In a 52-page ruling, the Federal Energy Regulatory Commission ruled on Wednesday that Seabrook must upgrade a circuit breaker at the nuclear power plant to accommodate hydro-electricity expected to come into the region from Canada.

FERC also ruled that Seabook’s owner, NextEra, can only charge Avangrid, the company building the power line, for the cost of replacing the circuit breaker and not for “opportunity costs” of $560,000 a day or legal fees.

Avangrid and NextEra are big competitors in the New England energy market and have been battling each other for years on a variety of fronts.

NextEra, which operates a number of power plants in New England, helped finance a ballot question campaign in Maine to block Avangrid’s hydro-electric transmission line. The ballot question passed, but then was deemed unconstitutional by the Maine Supreme Judicial Court. Avangrid is now hoping to get the transmission line back on track.
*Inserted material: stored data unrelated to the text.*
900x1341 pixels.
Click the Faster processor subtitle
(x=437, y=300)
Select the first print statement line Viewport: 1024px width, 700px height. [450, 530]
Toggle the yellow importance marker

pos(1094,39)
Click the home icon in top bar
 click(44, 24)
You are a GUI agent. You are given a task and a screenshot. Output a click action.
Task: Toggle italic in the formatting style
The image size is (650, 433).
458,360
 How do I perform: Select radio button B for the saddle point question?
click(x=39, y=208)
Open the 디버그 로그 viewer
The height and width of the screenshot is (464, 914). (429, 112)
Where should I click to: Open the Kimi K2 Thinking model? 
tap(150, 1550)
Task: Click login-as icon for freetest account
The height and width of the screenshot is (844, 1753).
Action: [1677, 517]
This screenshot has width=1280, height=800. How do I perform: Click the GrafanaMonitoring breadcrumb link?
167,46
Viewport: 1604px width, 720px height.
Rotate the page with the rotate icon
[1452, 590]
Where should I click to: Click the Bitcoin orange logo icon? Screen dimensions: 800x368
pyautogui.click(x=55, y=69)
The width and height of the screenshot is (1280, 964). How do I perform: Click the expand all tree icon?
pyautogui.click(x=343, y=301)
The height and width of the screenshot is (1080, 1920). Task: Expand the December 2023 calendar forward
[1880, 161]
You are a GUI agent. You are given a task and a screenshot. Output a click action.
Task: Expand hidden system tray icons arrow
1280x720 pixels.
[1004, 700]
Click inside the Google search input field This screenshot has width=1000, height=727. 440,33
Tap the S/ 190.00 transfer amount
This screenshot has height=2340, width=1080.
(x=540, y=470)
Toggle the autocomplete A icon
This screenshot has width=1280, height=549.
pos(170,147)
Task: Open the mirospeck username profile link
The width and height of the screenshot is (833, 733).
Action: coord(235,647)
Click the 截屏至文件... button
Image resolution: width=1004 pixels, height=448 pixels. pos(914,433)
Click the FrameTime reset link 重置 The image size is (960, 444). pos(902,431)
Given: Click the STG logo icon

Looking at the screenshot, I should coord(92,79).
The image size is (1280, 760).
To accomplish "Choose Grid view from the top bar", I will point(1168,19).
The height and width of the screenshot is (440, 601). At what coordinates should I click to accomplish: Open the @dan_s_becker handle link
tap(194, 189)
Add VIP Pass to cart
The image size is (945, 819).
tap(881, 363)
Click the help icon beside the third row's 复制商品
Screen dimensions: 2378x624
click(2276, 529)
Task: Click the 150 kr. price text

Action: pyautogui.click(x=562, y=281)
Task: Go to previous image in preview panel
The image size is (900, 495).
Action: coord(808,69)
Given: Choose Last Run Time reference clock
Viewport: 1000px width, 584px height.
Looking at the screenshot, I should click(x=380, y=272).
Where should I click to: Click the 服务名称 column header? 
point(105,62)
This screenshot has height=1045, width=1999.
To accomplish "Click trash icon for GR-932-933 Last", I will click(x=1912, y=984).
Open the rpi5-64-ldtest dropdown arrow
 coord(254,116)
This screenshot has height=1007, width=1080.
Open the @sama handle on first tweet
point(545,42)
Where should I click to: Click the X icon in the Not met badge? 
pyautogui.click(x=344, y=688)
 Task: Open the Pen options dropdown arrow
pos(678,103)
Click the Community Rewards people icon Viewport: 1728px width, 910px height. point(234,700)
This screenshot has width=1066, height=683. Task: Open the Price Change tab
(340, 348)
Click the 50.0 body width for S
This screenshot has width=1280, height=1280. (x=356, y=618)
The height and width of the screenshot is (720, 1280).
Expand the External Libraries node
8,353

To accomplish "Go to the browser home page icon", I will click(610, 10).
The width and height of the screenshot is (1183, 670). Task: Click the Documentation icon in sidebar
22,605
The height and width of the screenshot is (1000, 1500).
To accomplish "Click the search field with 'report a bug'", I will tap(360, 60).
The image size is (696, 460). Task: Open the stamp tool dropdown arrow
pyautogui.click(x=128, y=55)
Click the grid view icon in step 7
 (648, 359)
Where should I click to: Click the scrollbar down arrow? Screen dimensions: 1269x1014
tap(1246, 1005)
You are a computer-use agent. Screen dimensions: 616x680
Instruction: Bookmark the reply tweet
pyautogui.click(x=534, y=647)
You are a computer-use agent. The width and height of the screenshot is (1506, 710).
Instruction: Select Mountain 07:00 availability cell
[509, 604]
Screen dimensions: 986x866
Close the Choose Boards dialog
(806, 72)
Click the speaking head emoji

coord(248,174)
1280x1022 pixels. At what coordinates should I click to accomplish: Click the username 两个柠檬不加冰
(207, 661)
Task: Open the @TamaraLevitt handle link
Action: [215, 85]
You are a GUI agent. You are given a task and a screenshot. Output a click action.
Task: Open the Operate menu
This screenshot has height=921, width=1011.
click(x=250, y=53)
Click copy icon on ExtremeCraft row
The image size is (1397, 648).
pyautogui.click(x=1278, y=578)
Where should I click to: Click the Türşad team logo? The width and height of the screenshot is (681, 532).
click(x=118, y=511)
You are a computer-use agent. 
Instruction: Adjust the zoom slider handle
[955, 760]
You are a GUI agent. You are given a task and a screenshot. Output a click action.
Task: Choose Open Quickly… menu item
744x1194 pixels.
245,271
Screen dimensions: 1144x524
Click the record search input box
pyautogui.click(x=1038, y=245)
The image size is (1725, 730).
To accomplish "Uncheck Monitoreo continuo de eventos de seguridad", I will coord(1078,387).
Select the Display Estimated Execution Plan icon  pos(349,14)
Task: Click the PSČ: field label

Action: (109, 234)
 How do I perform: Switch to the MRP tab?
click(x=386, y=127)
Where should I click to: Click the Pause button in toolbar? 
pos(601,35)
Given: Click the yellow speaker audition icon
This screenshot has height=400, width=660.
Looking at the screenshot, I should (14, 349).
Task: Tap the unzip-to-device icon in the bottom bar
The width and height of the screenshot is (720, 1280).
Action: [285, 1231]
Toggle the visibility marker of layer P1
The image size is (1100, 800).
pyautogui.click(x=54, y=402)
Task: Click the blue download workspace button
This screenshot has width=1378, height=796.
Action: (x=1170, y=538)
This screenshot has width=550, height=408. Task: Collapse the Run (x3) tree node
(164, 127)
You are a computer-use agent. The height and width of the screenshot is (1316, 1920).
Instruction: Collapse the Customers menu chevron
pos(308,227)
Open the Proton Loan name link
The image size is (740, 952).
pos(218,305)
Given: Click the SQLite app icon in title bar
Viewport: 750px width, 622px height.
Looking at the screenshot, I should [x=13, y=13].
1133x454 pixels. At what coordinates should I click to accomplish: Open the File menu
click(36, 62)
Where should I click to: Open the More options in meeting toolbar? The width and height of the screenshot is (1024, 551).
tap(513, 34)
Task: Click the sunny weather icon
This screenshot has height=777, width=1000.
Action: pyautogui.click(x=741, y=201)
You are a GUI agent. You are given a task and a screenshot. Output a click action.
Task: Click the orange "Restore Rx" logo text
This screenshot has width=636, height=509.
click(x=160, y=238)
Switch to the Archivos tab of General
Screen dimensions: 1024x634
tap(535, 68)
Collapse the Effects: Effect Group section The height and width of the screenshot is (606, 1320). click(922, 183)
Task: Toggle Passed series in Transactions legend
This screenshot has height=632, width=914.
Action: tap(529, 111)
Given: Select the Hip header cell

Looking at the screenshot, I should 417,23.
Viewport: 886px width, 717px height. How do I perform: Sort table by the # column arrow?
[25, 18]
Avangrid claims the fight over the circuit breaker at Seabrook is an extension of the fight in Maine. In its appeal to FERC to intervene, Avangrid said Seabrook could lose significant revenues if the transmission line is completed, possibly putting it out of business. Avangrid alleged that NextEra executives offered to reduce their opposition to the transmission project if Avangrid would agree to buy a large portion of the power produced by Seabrook at above-market prices.

In its ruling, the FERC dismissed a number of Avangrid’s arguments, but ultimately concluded Seabrook is required to upgrade the circuit breaker to maintain the safety of the nuclear power plant and to keep the power grid working properly.

“Seabrook would not be exercising reasonable judgment to operate the breaker from the moment Avangrid is energized because it would risk the breaker being overdutied,” the FERC ruling said. “We share [the power grid operator’s] concern that operating the breaker in an overdutied condition could lead to an uninterrupted short circuit current that could lead to catastrophic equipment failure at the nuclear facility.”

According to FERC, the circuit breaker replacement will occur in fall 2024, with the transmission line from Quebec into Maine expected to come online in December 2024.